• [WORK TO DO]: Please set down, word for word, the stretch of the article on drawing clients in from "Who are you" through "buying your products and services.".

• [SUPPLIED PASSAGE]:
This article could quite easily have been called marketing magnetism, or marketing gravity, it is an overview of how to pull clients to you instead of constantly pushing out information that does exactly that, pushes them away.

Who are you selling to?

Identify those people who really want and can afford your products and services. Note that it is people; even in the business to business (B2B) world you are selling to people, not organisations. Many B2B companies profile the type of companies they want to target by size, turnover, geography etc, which is important but it doesn’t go far enough. To make your organisation sticky you need to know the people who are buying your products and services.

In the business to consumer (B2C) world, much emphasis is placed on understanding the consumer and why they choose certain brands etc, focus groups and marketing research is undertaken to nth degree. However this has become lost in the B2B world and so many organisations sell on technical features or unrelated benefits, without really understanding what the commercial buyer wants or needs.

• [RECORDS PROVIDED]:
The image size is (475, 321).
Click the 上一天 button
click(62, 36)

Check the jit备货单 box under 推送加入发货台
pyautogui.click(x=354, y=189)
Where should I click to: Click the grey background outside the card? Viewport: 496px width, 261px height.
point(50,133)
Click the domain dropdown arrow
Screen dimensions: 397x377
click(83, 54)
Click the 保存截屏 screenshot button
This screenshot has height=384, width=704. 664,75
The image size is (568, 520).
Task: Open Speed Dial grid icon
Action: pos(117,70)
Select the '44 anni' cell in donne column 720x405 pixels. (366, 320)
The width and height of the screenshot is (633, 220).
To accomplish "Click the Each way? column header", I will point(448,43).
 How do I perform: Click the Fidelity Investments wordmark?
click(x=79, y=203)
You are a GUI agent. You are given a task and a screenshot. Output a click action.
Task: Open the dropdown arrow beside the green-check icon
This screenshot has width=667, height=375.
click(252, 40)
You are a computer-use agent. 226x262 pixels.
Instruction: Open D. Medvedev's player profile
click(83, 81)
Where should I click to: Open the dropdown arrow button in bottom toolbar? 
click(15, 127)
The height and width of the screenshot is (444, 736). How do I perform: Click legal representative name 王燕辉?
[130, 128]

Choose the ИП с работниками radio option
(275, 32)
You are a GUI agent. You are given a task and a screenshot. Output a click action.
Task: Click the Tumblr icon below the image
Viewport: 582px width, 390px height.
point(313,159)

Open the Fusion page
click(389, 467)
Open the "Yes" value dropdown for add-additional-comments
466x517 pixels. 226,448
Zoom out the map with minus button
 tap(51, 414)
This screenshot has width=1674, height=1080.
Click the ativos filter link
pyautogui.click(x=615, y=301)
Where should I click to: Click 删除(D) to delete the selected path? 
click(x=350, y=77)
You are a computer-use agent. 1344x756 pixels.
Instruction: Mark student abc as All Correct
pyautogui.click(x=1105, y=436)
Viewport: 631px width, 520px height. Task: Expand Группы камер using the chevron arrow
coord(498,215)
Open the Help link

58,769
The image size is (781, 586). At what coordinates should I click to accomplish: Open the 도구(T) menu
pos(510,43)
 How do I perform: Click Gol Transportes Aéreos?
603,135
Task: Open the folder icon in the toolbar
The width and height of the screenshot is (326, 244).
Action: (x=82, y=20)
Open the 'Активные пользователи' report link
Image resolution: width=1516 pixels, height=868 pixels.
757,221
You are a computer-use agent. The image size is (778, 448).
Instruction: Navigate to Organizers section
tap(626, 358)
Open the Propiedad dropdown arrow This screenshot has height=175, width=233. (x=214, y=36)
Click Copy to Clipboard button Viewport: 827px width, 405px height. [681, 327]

• [WORKED SOLUTION]:
Who are you selling to?

Identify those people who really want and can afford your products and services. Note that it is people; even in the business to business (B2B) world you are selling to people, not organisations. Many B2B companies profile the type of companies they want to target by size, turnover, geography etc, which is important but it doesn’t go far enough. To make your organisation sticky you need to know the people who are buying your products and services.